Covered Services

Covered Services allow businesses to pre-configure billing (CPT) codes and reimbursement rates for each payer.

When a new claim is created for a client, these settings can be used to auto-fill service lines, modifiers, and diagnosis codes.

Related Article: Saving Covered Services

Each covered service includes the following fields:

  1. Code: The 5-character service or procedure code (CPT or HCPCS code).
  2. Name
  3. Type: Whether the service is:
    • Time-Based
    • Quantity-Based
  4. Rate: Reimbursement rate for the service.
  5. Modifiers: Up to 3 two-character modifiers.
  6. Diagnosis: Up to 4 ICD-10 diagnosis codes.

Coverage Types

The Type setting determines the calculation logic for the Units field on a claim based on appointment data.

Time-Based

Time-based services bill for time in 15-minute increments as 1 unit, following the Medicaid 8-minute rule.

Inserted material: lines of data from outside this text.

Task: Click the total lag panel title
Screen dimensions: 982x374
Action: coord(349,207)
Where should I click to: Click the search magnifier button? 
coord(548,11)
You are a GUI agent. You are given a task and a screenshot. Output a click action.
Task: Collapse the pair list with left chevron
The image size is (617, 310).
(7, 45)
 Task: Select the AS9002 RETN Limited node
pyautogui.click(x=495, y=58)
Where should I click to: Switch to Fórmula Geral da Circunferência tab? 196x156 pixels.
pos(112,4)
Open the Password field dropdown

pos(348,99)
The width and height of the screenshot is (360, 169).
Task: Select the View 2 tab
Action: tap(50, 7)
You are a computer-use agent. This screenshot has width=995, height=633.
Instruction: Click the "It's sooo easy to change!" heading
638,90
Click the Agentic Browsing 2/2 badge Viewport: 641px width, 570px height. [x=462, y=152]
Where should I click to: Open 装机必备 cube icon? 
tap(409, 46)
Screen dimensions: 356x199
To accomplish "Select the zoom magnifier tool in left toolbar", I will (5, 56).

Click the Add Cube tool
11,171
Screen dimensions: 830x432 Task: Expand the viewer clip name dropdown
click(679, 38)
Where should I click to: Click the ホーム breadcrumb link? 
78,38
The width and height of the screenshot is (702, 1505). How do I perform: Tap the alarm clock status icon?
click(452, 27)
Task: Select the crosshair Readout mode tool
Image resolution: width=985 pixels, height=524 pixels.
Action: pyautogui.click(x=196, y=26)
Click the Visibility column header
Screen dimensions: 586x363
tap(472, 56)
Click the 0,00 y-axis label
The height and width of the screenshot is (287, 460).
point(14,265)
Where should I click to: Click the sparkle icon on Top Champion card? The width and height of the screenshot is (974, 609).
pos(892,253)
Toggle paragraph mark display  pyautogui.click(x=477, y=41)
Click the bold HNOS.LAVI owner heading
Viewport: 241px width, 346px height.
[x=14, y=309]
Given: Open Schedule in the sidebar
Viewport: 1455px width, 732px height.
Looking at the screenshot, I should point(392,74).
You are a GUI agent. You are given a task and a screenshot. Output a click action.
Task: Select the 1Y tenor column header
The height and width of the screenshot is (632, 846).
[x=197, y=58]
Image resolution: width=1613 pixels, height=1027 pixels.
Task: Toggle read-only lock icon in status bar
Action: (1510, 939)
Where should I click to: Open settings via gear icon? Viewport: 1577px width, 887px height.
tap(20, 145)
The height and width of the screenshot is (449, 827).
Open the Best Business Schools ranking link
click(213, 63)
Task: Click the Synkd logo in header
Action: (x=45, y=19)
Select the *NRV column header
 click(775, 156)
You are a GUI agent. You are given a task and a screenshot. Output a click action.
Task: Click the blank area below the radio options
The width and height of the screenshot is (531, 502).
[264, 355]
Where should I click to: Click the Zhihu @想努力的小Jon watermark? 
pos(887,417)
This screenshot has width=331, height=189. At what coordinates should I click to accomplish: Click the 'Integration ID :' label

This is commonly used for services where reimbursement depends on the amount of time spent with a client.

For more information, see: Time-Based Services

Quantity-Based

Quantity-based services do not depend on visit duration; instead, the service defaults to a fixed unit amount, regardless of how long the appointment lasted.

This type is typically used for services that are billed per visit, per item, or per occurrence.

The appropriate calculation is automatically applied when the service is added to a claim created from a visit.

Claim Form Mapping From Coverage Service

When a claim is generated using these pre-configured coverage services, the data is automatically mapped to the standard professional claim form:

Diagnosis Codes (Field 21)

Service Details (Field 24)

All unique ICD-10 codes attached to the selected services are collected and populated in Field 21 (A-L).

The configured coverage data is populated into the claim’s service lines as follows:

  • CPT/HCPCS: Go To Field 24D
  • Modifiers: Go To Field 24D
  • Diagnosis Pointer: Go To Field 24E
    • This field displays the Reference Letter (e.g., "A") pointing to the corresponding diagnosis added in Field 21.
  • Charges: Go To Field 24F
    • Calculated as Rate × Units        .
  • Days or Units: Go To Field 24G
    • Populated with the calculated Units (based on Coverage Type, See Above).